WORK TASK: Leave out every line before the one containing "Click the search icon in Mini Bridge", and repeat the rest of the material below exactly, that line included.

========================

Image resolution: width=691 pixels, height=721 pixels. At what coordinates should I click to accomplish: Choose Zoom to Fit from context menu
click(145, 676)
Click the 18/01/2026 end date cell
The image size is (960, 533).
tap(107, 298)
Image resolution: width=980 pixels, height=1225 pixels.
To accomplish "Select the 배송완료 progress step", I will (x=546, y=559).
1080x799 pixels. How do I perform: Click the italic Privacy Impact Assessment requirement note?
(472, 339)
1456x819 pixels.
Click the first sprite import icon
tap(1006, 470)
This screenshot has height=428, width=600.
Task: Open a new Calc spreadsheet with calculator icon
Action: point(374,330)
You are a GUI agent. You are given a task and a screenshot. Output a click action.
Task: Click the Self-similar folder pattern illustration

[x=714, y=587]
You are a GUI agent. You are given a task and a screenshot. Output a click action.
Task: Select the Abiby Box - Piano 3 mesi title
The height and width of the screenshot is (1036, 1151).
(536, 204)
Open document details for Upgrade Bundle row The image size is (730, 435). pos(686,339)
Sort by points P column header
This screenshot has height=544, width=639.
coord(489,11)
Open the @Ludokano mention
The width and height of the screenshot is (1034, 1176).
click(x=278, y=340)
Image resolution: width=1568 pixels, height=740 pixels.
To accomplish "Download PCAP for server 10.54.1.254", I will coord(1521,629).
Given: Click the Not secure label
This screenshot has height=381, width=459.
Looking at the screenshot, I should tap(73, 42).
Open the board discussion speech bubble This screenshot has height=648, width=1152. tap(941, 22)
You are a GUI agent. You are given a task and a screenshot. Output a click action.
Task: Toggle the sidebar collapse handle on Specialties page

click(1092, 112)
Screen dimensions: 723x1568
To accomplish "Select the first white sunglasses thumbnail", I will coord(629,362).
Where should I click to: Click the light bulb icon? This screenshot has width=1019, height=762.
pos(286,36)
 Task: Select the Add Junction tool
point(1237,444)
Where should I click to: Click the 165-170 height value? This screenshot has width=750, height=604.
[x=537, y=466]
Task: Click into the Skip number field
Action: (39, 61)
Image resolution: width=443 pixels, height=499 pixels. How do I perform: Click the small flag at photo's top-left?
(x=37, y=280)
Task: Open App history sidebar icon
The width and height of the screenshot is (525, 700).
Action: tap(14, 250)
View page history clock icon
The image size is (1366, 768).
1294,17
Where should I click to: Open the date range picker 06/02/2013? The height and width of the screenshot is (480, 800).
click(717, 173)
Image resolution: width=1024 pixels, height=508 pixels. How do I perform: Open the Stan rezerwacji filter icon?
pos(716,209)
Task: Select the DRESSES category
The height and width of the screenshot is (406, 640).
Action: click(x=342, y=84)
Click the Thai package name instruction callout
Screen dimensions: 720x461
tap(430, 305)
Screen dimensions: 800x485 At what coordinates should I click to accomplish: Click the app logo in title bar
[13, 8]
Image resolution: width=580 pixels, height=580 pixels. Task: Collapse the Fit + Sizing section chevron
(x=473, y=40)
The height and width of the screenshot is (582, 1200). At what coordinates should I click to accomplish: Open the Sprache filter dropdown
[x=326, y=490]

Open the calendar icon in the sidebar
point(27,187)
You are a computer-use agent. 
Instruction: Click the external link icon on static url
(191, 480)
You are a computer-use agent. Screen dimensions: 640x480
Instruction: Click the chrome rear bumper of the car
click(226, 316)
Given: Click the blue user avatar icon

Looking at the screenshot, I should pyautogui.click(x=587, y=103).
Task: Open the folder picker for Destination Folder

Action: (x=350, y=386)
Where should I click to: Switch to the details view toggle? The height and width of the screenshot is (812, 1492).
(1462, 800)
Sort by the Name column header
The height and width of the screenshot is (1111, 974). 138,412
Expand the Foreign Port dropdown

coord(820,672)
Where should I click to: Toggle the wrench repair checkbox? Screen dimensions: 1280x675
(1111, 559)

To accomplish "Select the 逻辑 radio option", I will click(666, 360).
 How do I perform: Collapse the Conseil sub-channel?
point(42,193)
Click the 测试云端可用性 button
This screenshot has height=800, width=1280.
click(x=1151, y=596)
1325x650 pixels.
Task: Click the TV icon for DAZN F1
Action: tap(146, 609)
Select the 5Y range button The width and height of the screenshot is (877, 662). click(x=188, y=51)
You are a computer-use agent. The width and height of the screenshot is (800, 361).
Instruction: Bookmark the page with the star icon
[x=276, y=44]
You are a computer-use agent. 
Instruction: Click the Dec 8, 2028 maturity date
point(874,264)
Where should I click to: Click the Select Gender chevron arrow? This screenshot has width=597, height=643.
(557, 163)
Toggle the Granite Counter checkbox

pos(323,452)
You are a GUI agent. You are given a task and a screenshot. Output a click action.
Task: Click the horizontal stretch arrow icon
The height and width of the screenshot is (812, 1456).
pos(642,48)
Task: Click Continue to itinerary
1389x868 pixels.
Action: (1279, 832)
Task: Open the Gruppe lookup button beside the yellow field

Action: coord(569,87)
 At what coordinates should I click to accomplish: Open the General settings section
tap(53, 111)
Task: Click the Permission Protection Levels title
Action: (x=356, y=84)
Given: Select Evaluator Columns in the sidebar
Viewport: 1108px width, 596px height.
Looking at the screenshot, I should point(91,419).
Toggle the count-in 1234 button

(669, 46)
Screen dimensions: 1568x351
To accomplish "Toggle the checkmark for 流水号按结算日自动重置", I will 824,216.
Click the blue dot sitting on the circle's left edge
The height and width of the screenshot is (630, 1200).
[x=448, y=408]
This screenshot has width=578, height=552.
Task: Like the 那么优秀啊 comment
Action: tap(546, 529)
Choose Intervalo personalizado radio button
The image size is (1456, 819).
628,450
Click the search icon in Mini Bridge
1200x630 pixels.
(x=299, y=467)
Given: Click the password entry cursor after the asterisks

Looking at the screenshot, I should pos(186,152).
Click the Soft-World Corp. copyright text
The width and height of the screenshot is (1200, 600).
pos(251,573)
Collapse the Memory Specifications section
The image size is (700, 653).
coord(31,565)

========================

EXERCISE RESPONSE:
Click the search icon in Mini Bridge
1200x630 pixels.
(x=299, y=467)
Given: Click the password entry cursor after the asterisks

Looking at the screenshot, I should pos(186,152).
Click the Soft-World Corp. copyright text
The width and height of the screenshot is (1200, 600).
pos(251,573)
Collapse the Memory Specifications section
The image size is (700, 653).
coord(31,565)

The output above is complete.